The Chain Abnormality

Aaron Allen, a restaurant consultant out of Orlando, sees a movement of consumers who are migrating away from the casual-dining chains that reigned two or three decades ago.

“A chain carries a stigma now that it didn’t before,” he says. “It used to be that chains created predictability, and that was a good thing. Consider Starbucks: We want consistency and to know our drink will be the same no matter where we order. But restaurants like a TGI Fridays are predictable; it’s still state-of-the-art 1993, and nothing has really changed about it. That’s the part chains are trying to migrate away from.”

Recent developments in the casual-dining industry support Allen’s claim: TGI Fridays, in fact, initiated a brand refresh in June, abandoning the laminated menus in favor of a sleek hardcover menu and revitalizing its offerings to include hickory-smoked sea salt as a seasoning and more handcrafted cocktails. Olive Garden followed suit in July, introducing a new logo, a modern prototype design, tablet ordering, an updated website, and enhanced food.

A research paper released in 2011 by Randy Stein and T. Andrew Poehlman studied the anomaly between consumers’ supposed ambivalence toward chains and how they vote with their wallets. Stein and Poehlman found that “consumers explicitly prefer independent restaurants to chains,” and consumers called chains bland and sterile, but they also subtly preferred chains—often patronizing chain restaurants more than independents. The researchers suggested part of the disparity is psychological: There is a disassociation between what people say and what they do—and this creates a conundrum for restaurants and their marketing strategies.

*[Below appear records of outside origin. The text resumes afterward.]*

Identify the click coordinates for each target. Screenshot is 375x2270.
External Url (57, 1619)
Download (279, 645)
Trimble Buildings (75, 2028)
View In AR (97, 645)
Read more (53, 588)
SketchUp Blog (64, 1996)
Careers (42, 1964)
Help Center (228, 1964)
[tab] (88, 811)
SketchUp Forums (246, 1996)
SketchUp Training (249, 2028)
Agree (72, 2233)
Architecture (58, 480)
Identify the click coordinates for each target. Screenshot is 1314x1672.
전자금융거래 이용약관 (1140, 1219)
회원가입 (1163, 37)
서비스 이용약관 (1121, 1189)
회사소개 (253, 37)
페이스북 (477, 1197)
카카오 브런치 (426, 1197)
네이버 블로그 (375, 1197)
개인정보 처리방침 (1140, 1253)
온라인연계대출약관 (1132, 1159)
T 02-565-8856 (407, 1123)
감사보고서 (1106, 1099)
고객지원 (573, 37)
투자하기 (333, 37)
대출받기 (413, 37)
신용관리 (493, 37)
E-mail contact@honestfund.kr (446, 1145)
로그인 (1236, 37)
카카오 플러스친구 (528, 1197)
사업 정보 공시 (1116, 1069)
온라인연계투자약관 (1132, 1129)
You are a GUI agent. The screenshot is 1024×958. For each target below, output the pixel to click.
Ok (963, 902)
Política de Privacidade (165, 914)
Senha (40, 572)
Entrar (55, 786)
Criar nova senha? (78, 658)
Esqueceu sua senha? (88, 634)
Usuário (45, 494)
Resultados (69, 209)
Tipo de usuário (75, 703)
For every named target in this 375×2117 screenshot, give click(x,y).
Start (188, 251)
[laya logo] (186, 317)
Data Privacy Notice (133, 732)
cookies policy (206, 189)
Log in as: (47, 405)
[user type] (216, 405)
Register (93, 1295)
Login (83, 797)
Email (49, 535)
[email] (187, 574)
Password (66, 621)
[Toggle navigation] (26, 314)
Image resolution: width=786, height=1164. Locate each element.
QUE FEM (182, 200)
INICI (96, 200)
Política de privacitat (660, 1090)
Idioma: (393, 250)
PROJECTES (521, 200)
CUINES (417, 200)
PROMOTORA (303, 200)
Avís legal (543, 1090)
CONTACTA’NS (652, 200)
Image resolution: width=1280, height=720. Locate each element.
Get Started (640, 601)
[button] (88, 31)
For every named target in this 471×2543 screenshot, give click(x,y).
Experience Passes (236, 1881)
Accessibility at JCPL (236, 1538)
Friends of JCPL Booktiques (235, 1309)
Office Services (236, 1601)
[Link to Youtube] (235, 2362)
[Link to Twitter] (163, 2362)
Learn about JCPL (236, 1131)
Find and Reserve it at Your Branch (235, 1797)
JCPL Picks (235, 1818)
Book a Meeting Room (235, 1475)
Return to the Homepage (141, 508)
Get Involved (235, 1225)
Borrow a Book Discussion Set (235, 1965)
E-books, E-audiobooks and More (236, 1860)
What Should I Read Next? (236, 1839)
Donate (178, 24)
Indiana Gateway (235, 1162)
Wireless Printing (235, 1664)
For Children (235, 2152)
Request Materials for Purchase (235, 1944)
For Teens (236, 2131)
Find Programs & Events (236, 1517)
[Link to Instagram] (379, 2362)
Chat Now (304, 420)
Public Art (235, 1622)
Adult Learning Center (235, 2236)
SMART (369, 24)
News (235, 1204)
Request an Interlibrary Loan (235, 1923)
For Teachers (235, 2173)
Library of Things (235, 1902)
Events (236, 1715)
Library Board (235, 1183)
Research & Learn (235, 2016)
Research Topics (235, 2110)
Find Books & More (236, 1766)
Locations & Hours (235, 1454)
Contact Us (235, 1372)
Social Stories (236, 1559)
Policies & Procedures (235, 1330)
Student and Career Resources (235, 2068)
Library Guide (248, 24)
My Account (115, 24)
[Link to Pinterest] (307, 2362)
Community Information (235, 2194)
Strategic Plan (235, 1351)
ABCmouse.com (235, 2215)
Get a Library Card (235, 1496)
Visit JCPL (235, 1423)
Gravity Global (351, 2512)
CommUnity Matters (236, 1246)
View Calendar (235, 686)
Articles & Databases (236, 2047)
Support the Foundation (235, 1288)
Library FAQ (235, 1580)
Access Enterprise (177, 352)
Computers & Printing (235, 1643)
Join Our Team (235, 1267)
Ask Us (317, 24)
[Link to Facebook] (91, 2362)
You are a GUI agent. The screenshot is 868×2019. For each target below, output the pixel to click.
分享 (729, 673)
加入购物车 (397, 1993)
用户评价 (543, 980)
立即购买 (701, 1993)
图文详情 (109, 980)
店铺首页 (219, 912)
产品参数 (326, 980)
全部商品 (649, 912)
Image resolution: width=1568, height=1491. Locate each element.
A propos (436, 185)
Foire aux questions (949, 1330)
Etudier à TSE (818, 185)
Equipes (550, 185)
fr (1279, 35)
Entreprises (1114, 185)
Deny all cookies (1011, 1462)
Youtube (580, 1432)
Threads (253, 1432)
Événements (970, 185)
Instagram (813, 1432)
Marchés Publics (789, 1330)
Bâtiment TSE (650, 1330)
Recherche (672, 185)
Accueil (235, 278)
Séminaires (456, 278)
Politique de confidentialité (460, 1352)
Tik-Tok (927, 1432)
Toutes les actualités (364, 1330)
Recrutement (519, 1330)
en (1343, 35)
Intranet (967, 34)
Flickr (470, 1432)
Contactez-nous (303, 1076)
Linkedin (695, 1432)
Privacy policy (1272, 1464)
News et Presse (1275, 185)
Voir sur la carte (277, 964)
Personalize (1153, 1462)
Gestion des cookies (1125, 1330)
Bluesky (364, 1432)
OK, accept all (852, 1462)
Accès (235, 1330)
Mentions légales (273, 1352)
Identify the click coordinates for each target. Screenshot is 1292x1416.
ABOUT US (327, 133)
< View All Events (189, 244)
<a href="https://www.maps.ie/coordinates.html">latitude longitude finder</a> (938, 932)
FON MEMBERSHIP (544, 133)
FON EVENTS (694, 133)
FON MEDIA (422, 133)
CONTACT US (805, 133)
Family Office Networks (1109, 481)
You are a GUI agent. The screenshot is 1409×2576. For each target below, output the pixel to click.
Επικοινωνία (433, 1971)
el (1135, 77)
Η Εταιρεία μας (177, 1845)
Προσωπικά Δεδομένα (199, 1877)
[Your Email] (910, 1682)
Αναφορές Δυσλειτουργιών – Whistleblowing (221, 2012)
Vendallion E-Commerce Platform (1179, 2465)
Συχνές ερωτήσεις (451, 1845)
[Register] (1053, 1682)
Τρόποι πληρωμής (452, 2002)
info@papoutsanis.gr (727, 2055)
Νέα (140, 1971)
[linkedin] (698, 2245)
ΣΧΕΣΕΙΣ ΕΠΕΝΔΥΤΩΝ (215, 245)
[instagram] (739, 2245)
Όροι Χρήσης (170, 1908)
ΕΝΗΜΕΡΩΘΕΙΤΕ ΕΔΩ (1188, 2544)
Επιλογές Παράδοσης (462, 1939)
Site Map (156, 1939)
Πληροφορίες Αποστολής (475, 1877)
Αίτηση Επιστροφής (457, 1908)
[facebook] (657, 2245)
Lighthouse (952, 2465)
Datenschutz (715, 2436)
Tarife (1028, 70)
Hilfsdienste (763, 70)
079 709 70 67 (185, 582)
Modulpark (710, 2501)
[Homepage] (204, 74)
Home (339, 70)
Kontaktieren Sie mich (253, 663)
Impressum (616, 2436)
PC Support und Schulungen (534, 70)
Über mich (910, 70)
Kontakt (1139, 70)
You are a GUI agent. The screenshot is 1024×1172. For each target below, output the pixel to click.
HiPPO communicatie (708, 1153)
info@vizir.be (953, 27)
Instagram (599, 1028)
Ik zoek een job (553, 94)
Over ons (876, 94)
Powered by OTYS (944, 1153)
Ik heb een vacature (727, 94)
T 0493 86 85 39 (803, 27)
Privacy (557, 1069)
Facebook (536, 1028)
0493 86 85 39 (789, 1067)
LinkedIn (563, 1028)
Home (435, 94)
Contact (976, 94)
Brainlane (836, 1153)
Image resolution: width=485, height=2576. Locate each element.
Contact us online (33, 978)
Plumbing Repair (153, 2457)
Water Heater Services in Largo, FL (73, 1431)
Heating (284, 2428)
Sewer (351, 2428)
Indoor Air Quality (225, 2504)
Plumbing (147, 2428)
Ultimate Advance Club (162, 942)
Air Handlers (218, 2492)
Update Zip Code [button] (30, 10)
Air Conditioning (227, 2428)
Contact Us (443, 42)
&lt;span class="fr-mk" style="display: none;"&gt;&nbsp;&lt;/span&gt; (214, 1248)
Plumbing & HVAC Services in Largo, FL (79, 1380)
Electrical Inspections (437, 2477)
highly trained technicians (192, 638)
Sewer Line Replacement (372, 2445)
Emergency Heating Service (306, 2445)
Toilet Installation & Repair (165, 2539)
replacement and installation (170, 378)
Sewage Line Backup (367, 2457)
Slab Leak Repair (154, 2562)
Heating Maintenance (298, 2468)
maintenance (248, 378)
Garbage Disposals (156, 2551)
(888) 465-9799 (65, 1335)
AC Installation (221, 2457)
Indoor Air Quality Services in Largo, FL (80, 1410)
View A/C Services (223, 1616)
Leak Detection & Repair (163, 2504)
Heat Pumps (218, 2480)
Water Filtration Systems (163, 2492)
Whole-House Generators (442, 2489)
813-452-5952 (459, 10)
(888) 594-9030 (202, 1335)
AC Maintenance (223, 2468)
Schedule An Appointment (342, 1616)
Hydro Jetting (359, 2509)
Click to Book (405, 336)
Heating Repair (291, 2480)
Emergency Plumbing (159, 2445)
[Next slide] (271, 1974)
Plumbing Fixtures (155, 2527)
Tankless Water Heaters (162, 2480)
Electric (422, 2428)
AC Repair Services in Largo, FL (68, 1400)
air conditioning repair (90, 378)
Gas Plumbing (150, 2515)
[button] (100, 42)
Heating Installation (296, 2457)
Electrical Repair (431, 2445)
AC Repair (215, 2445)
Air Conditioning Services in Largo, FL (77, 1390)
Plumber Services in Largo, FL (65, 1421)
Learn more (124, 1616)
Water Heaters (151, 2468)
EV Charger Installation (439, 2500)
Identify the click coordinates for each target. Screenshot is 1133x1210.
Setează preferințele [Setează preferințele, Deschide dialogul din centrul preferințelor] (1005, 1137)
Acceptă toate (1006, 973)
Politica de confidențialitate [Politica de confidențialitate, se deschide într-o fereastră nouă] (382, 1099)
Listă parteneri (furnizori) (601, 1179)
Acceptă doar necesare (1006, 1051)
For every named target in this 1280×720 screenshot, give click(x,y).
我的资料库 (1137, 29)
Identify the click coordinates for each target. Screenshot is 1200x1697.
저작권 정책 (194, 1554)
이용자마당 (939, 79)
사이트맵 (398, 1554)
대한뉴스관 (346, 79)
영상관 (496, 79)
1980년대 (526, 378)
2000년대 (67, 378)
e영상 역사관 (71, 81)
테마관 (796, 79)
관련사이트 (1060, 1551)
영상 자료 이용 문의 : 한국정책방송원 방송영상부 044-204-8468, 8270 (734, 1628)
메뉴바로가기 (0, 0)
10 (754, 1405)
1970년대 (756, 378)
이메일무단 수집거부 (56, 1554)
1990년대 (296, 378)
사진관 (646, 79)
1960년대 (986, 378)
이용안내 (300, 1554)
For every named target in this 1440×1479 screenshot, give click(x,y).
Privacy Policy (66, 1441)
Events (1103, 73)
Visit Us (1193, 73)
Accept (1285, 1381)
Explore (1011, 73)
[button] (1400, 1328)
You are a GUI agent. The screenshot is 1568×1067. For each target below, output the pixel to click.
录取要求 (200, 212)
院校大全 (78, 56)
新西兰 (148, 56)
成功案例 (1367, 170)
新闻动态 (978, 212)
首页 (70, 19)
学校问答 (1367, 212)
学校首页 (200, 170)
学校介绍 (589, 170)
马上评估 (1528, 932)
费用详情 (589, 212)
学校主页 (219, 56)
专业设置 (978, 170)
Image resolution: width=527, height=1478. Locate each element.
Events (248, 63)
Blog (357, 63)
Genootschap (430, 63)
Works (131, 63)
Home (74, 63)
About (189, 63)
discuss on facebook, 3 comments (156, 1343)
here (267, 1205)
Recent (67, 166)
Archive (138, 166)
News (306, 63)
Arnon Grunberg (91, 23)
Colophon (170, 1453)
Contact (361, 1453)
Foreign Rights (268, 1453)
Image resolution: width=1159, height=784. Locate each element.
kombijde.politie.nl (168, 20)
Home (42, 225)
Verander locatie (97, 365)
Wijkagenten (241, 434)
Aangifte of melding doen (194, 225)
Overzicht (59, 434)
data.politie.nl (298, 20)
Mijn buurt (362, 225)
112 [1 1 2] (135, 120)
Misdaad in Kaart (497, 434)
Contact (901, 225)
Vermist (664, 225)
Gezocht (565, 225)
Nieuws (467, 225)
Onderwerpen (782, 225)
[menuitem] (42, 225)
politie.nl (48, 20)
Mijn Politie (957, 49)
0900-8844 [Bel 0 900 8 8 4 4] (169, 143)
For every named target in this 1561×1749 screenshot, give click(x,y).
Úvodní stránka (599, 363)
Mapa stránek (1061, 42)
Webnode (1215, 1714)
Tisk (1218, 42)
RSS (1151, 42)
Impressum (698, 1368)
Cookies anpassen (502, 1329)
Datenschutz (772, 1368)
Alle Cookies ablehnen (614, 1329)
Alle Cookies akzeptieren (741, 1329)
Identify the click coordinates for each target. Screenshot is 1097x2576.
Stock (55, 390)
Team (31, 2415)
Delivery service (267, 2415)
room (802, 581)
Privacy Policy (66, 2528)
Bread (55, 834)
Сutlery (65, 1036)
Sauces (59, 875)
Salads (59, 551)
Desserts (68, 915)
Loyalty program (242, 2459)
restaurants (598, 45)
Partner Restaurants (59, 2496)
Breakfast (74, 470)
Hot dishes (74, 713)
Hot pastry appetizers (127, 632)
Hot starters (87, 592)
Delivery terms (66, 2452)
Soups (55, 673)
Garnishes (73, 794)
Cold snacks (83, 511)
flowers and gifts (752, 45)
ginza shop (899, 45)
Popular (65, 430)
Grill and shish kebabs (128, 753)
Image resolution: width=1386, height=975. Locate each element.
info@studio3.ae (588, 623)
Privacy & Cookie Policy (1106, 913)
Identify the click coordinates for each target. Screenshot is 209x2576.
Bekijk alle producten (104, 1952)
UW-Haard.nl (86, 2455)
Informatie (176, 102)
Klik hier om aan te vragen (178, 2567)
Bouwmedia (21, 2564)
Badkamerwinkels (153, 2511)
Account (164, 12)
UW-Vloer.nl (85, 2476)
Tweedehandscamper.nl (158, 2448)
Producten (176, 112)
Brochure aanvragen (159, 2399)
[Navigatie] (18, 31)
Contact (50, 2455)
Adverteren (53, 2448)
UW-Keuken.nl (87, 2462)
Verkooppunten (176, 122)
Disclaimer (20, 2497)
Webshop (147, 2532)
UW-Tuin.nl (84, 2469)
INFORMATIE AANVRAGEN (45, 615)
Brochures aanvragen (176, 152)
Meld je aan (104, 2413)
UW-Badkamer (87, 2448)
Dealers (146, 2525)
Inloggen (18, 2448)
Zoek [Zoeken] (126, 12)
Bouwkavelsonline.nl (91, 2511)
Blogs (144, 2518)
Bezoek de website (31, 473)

Dean Small, founder and a managing partner with Synergy Restaurant Consultants, agrees, and suggests restaurant groups that want to distance themselves from the chain designation, should connect with the local community on an emotional level.

“You need to make it real and authentic,” he says. “It can’t be the same design package consumers would get in a location down the street. Focus on design strategies and the culinary freedoms of the staff, and consider what your commitment to local and sustainability is.”

Allen agrees that localization is key to combatting the negative stigma, singling out 22-unit Roy’s Restaurants. “Roy’s allows its chefs to differentiate menus based on local ingredients, creating a sense of place,” he explains. “They also have murals or photography from around the area, differentiating themselves with design and décor.”

Generation Gap

While Boomers feel secure dealing with chains, Millennials are moving away from dining out at chain restaurants, Small says.

“Millennials like a lot more authenticity; they don’t think of chains as delivering an experience they want,” he says. “Legal Sea Foods does a very good job of creating an authentic experience, [despite] the fact it is a multi-unit operator, yet it still has regional differences in play where all units are different.”

Berkowitz says he wrestled with the adverse connotations of chains for years and, when he finally couldn’t stand it any longer, he told the company’s long-time advertising agency, DeVito/Verdi, he would be front-and-center for the campaign. The result was the series of sardonic ads showing the CEO and his distaste for the word.

“Now, we are better at communicating who we are to the public,” Berkowitz says. “We want to be thought of as a group of restaurants or family of restaurants. Each shares a DNA, but rather than producing identical twins, we are producing siblings and cousins.”